EXERCISE INSTRUCTIONS =>
Starting at the top of the entries below, set down every line exactly, please, until you reach the line with "Partnerabend (129, 487)", which is included too.

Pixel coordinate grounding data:
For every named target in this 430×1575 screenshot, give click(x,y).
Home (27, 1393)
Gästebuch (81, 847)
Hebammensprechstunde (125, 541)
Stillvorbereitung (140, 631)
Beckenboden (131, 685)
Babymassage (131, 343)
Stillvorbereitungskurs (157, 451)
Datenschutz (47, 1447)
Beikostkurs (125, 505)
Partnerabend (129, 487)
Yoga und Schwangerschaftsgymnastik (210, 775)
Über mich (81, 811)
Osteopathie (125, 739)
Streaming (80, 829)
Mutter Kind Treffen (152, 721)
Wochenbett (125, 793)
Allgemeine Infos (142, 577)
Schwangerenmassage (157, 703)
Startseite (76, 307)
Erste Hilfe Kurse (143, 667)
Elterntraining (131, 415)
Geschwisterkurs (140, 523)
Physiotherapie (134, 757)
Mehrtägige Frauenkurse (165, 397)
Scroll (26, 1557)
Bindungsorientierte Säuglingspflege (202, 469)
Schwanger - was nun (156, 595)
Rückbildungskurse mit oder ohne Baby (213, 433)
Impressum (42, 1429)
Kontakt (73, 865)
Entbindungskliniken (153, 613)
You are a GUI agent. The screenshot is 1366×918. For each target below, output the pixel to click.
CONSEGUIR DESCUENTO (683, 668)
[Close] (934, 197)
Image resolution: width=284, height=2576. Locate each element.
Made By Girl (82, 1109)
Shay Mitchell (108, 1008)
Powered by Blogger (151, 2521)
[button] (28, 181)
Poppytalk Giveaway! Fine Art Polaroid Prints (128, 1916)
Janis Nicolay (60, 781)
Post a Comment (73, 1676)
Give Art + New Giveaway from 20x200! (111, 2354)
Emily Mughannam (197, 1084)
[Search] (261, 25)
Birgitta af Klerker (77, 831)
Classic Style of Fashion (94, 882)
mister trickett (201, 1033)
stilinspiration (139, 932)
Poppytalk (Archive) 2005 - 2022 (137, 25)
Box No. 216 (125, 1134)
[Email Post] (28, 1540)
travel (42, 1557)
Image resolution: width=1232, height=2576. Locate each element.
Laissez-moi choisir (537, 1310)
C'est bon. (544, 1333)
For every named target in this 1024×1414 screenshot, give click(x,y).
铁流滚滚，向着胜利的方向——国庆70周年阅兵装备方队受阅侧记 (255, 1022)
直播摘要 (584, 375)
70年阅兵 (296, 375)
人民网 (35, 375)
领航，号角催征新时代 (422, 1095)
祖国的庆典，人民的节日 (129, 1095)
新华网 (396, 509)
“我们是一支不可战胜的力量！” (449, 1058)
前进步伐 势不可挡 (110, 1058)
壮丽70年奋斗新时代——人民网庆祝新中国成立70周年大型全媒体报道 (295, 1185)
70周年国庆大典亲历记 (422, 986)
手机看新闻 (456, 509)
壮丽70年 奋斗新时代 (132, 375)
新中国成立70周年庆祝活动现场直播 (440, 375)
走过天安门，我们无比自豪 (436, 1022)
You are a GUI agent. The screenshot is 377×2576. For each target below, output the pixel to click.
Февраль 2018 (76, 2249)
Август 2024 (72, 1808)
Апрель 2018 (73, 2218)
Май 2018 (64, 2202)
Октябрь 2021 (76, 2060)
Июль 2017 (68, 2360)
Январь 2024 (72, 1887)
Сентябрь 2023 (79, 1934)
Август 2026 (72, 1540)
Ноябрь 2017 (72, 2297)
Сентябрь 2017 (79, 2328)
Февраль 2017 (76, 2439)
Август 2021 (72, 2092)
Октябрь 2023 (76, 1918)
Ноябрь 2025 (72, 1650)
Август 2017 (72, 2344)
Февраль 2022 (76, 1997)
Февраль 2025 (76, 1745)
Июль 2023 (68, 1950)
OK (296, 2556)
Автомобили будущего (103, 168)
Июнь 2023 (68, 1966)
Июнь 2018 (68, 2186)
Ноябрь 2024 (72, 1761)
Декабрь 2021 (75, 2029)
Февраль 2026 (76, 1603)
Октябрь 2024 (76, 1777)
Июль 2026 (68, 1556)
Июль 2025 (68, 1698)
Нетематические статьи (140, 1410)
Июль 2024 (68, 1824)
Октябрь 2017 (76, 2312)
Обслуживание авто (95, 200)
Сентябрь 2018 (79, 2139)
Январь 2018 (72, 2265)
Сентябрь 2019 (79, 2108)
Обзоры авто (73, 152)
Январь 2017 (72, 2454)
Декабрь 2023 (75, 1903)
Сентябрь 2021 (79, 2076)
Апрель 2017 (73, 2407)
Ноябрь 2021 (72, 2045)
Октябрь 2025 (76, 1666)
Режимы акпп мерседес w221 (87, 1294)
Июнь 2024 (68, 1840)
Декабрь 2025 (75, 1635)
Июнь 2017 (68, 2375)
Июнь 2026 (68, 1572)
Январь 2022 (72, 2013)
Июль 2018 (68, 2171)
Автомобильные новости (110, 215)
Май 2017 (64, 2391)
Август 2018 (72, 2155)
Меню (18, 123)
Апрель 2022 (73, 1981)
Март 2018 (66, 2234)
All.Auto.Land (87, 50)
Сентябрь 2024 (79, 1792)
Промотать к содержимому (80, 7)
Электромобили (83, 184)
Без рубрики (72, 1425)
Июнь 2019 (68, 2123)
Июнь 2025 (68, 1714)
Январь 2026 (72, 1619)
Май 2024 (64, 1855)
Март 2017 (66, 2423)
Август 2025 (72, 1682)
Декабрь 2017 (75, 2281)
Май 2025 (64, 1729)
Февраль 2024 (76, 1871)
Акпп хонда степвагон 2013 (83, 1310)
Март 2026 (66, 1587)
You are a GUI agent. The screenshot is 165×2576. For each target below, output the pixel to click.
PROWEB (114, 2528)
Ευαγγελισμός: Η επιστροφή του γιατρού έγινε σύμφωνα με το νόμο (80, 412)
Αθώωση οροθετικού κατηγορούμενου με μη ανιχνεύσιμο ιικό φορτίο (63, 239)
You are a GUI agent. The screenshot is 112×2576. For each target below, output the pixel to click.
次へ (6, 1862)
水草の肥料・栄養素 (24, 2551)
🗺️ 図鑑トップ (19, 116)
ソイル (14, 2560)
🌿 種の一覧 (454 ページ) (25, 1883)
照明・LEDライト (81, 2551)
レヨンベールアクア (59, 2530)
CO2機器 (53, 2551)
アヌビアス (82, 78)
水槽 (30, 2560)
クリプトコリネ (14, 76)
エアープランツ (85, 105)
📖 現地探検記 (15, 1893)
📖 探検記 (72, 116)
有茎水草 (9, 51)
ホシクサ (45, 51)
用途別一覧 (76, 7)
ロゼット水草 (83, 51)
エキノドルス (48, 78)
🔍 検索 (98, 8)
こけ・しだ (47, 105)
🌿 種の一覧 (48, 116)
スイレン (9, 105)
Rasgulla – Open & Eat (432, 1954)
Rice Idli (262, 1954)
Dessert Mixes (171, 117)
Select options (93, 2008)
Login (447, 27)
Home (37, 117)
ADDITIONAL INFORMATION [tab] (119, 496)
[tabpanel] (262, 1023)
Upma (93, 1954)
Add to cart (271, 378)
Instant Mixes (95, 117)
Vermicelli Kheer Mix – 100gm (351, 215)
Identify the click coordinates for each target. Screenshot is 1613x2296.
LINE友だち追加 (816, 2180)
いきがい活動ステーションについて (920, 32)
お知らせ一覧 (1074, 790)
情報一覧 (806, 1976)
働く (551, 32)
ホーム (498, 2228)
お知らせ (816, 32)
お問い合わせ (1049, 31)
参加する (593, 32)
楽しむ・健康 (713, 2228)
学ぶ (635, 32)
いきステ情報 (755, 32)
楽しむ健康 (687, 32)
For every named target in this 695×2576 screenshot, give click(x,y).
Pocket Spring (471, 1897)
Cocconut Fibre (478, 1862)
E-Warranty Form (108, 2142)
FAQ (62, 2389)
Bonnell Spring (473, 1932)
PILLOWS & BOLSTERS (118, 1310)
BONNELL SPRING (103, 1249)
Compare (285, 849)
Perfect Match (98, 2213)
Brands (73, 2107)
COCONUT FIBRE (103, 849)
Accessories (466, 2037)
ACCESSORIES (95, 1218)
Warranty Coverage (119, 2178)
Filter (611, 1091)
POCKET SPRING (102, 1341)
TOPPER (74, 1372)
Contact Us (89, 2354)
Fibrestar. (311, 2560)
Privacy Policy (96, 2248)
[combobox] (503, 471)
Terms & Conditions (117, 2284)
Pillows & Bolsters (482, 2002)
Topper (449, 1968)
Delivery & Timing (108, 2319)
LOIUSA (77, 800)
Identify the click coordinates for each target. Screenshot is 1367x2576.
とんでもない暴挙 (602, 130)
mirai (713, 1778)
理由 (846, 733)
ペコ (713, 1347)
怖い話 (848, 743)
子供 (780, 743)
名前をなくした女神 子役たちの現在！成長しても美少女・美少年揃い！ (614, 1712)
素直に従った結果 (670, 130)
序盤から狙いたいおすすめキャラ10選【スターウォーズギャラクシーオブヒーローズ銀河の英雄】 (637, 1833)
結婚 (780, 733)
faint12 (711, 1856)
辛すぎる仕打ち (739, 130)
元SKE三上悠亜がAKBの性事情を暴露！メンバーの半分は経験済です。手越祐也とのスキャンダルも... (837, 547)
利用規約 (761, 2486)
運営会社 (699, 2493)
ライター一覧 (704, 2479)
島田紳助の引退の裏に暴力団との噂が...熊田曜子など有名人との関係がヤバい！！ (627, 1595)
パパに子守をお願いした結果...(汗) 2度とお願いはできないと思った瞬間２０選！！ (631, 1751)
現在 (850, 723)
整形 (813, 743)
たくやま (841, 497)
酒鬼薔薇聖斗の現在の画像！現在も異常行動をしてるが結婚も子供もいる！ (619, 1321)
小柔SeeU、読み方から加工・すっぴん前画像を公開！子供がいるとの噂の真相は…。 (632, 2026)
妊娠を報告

WORKED SOLUTION =>
For every named target in this 430×1575 screenshot, give click(x,y).
Home (27, 1393)
Gästebuch (81, 847)
Hebammensprechstunde (125, 541)
Stillvorbereitung (140, 631)
Beckenboden (131, 685)
Babymassage (131, 343)
Stillvorbereitungskurs (157, 451)
Datenschutz (47, 1447)
Beikostkurs (125, 505)
Partnerabend (129, 487)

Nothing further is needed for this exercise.